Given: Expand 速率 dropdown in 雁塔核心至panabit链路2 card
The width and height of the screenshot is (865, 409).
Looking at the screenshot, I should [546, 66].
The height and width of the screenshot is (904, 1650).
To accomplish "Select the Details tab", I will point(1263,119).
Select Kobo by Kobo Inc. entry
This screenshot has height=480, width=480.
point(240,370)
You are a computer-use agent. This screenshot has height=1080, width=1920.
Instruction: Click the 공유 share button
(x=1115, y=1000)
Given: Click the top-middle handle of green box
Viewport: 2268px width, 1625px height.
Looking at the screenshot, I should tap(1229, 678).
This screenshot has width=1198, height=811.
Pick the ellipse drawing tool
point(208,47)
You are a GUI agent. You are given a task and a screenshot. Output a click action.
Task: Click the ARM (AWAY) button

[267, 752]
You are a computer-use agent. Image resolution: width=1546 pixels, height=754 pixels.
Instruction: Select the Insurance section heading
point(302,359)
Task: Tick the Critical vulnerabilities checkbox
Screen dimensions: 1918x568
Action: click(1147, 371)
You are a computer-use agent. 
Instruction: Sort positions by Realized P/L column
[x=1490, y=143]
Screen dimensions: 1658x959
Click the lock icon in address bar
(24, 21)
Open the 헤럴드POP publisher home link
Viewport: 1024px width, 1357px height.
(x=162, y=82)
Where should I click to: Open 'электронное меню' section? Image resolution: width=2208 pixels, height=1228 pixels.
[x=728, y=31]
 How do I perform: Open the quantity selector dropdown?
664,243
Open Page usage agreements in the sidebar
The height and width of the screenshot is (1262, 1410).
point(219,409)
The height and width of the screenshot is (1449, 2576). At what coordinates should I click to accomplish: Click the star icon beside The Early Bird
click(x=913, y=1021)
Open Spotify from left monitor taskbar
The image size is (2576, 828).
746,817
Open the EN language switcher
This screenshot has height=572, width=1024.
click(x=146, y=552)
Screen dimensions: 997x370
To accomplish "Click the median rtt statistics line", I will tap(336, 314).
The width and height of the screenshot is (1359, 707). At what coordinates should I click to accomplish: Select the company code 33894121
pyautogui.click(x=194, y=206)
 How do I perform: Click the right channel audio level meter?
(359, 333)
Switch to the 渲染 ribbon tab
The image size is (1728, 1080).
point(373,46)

────────

**Stated problem:**
Copy the material verbatim from the line with "Given: Click the" to the line with "point(302,359)", including both of those lines.

**Expected answer:**
Given: Click the top-middle handle of green box
Viewport: 2268px width, 1625px height.
Looking at the screenshot, I should tap(1229, 678).
This screenshot has width=1198, height=811.
Pick the ellipse drawing tool
point(208,47)
You are a GUI agent. You are given a task and a screenshot. Output a click action.
Task: Click the ARM (AWAY) button

[267, 752]
You are a computer-use agent. Image resolution: width=1546 pixels, height=754 pixels.
Instruction: Select the Insurance section heading
point(302,359)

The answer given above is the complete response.